== Supplied material ==
==========
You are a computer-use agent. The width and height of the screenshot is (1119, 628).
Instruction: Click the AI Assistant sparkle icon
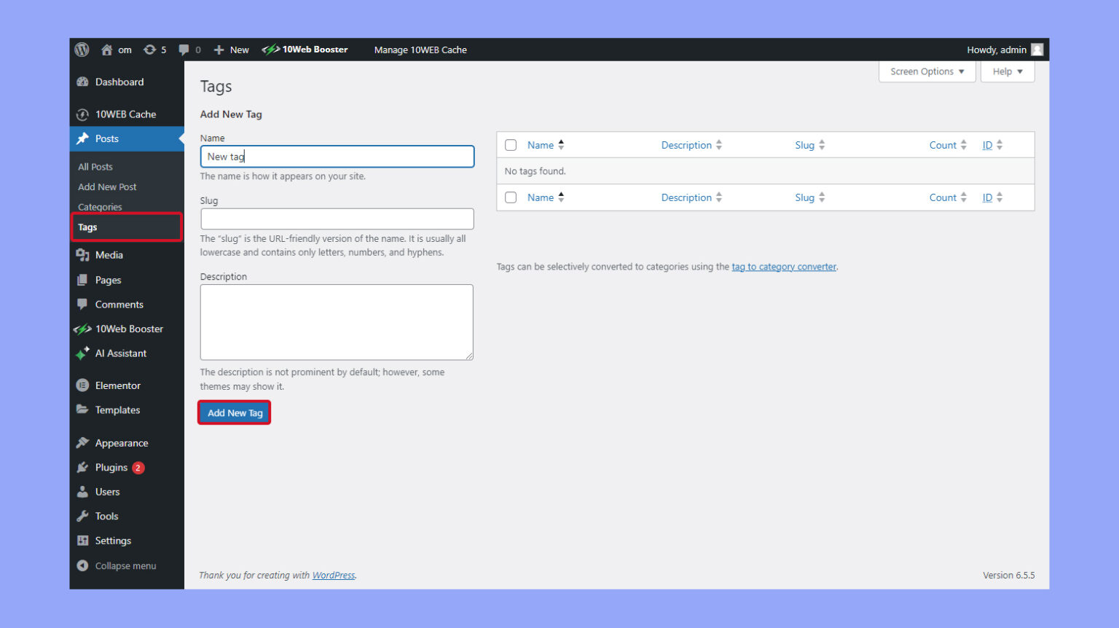click(x=82, y=353)
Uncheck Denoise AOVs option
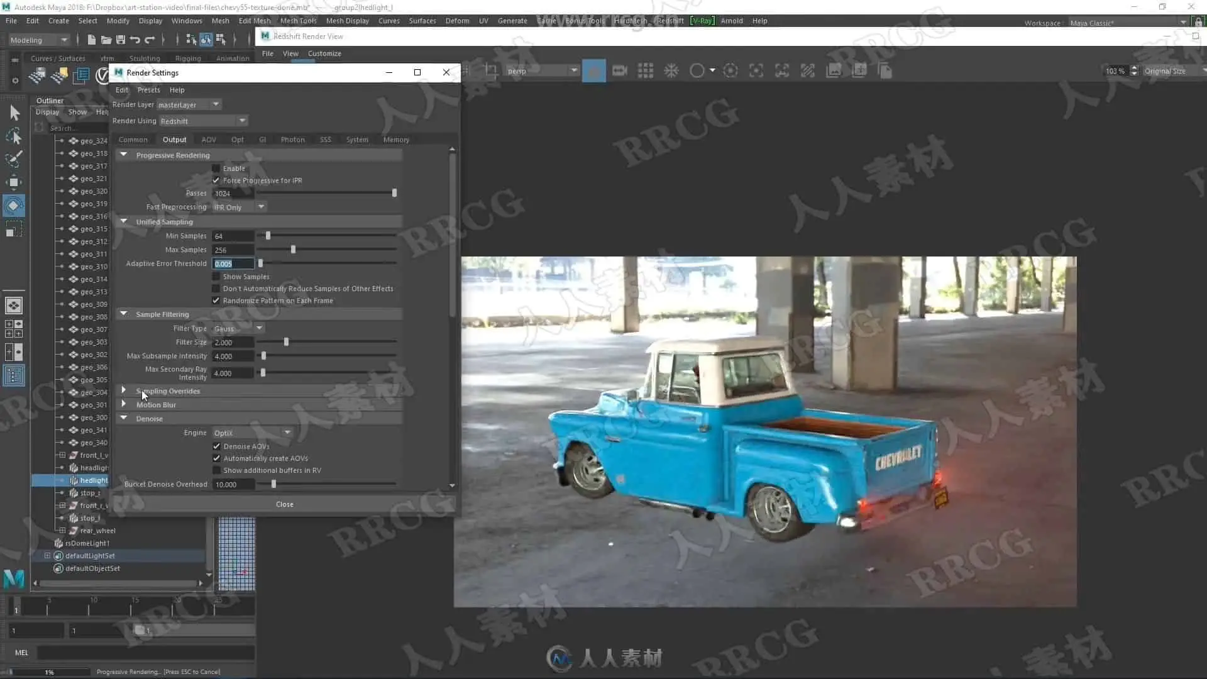The width and height of the screenshot is (1207, 679). pos(217,446)
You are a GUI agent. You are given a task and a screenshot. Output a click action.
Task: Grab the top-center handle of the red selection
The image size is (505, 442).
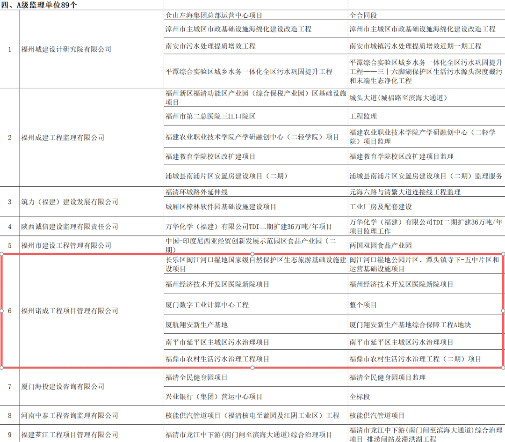[x=253, y=254]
==========
== Exercise goal ==
Copy out every line of the listing above word for word, leaving out the pictures.

== Answer to the task ==
You are a computer-use agent. The width and height of the screenshot is (1119, 628).
Instruction: Click the AI Assistant sparkle icon
click(x=82, y=353)
Uncheck Denoise AOVs option
The width and height of the screenshot is (1207, 679). pos(217,446)
You are a GUI agent. You are given a task and a screenshot. Output a click action.
Task: Grab the top-center handle of the red selection
The image size is (505, 442).
[x=253, y=254]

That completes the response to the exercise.